Don’t ask me why its called Name of the search engine this really should be named something like “Campaign” because you’re ripping off a website, some of which could be a “Search Engine” (meaning you can do this with google images too).
Then Select Create
Step 3:
For this step you need A google api key you can get at https://console.developers.google.com/. It should start with AIza*****
Now you’ll find the third option in the list of otpion titled Modify your seach engine. You’ll select that one by pressing the control panel button.
Here you can get whats called a CX key under the “Search Engine ID” button
It looks like this 001508811111111110:od11111111uhtc
Has infomation like the search url embeded into it (the CX).
This is link it you wanna do an onsite search:
https://cse.google.com/cse?oe=utf8&ie=utf8&source=uds&q=<SOME_QUERY>&start=0&cx=<YOUR_CX>#gsc.tab=0&gsc.q=<SOME_QUERY>&gsc.page=1
FOR a raw responce that you can view in the browser it should look something like this:
https://www.googleapis.com/customsearch/v1element?key=AIza*********alt=json&callback=angular.callbacks._0&cx=0015**********:odc*******&prettyPrint=true&q=<QUERY>&searchType=image
This is an angular1 service I wrote a while back for my specific use case. You can tinker with it to make it your own.
My Controller
var _items=[{"Name":"Item Name"}]
googleScrap.queryEachInArray(_items)
.then(function(data) {console.log('data: ',data)})
.catch(function(err) {console.log('err: ',err)})
or
googleScrap.query("some string")
.then(function(data) {console.log('data: ',data)})

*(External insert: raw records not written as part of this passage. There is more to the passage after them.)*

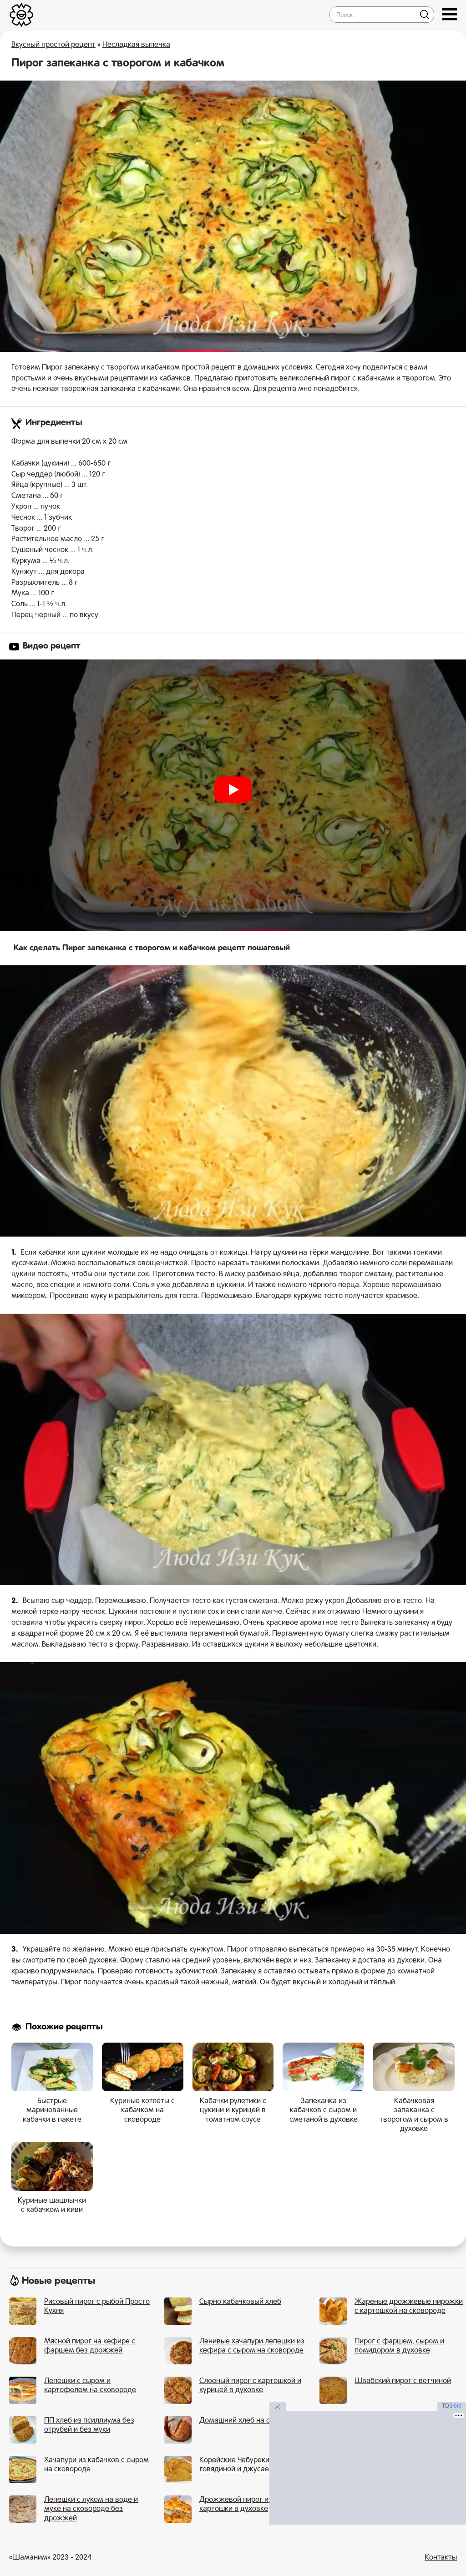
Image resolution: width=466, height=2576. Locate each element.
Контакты (441, 2557)
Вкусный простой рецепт (53, 45)
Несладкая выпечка (136, 45)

.catch(function(err) {console.log('err: ',err)})
my Service
app.service('googleScrap', function($http, $q, $timeout, ROOT, _) {
var self = this;
this.queryEachInArray = function(myArray) {
var items = []
var d = $q.defer();
function singleValueFunction(value) {
self.query(value.Name).then(function(data) {
console.log("data: ",data);
var images = _(data.results).map('richSnippet.cseImage.src').sort().value()
value.images = _.without(images, '', undefined);
items.push(value)
//if (myArray.length === items.length) { d.resolve(items)}
})
}
if(!Array.isArray(myArray))d.reject("please pass array");
myArray.reduce(function(p, val) {
return p.then(function() {
return singleValueFunction(val);
});
}, $q.when(myArray.length === items.length)).then(function(finalResult) {
d.resolve(items)
}, function(err) {
console.log("err: ", err);
});
return d.promise;
}
this.query = function(query) {
return new Promise(function(resolve, reject) {
var url = "https://www.googleapis.com/customsearch/v1element?key=AIza***"
/* --------------
manage here "https://cse.google.com/cse"
--------------
"imgSize":"small",
"fileType":"jpg",
"cx": "0055555555555555:odca4444444",
*/
var params = {
"alt": "json",
"searchType": "image",
"cx": "0055555555555555:odca4444444",
"prettyPrint": "true",
'callback': 'JSON_CALLBACK',
"q": query
};
$http({
url: url,
method: 'JSONP',
params: params
}).success(function(data) {
resolve(data)
})
});
}
});
Im sure parts of that promise could be written better but figured I’d share (also notice I’m using lodash as a dependancy).
Hope this helped get you started on your website scraping!